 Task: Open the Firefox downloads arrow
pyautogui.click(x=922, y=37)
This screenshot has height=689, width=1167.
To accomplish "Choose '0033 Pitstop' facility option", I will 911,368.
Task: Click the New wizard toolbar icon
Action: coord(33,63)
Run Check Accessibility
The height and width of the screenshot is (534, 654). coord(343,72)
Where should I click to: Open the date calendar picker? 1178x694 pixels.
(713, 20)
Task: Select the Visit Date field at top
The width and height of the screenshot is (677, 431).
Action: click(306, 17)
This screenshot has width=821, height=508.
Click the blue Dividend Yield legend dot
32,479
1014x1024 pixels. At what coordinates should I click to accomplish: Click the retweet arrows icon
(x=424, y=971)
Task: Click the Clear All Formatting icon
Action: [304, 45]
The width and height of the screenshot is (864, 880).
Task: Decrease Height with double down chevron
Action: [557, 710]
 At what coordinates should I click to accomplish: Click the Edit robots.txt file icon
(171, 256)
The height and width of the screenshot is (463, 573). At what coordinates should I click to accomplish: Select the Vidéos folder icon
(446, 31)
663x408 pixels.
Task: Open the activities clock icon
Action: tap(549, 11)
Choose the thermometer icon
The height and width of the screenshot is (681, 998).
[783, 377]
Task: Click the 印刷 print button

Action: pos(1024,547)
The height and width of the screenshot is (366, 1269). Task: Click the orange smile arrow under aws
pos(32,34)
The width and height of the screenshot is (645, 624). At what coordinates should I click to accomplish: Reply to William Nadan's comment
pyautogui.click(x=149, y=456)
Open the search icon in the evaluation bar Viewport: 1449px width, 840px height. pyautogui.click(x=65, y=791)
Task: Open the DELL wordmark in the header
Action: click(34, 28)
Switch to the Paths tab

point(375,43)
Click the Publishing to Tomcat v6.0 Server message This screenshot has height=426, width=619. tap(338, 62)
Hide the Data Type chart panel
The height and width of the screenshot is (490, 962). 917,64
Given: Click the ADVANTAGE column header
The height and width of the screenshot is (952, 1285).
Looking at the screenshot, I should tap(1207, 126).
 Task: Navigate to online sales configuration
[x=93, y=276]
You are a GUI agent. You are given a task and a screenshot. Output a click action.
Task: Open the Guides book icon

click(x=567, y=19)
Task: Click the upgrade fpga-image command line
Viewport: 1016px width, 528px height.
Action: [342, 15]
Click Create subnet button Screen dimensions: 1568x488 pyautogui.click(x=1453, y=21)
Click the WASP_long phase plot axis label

------------------------------

_TASK REQUIREMENTS_.
In the listing, find every line with the word "This" and return it.

_REPLY_.
This screenshot has height=689, width=1167.
This screenshot has width=821, height=508.
Click the Publishing to Tomcat v6.0 Server message This screenshot has height=426, width=619. tap(338, 62)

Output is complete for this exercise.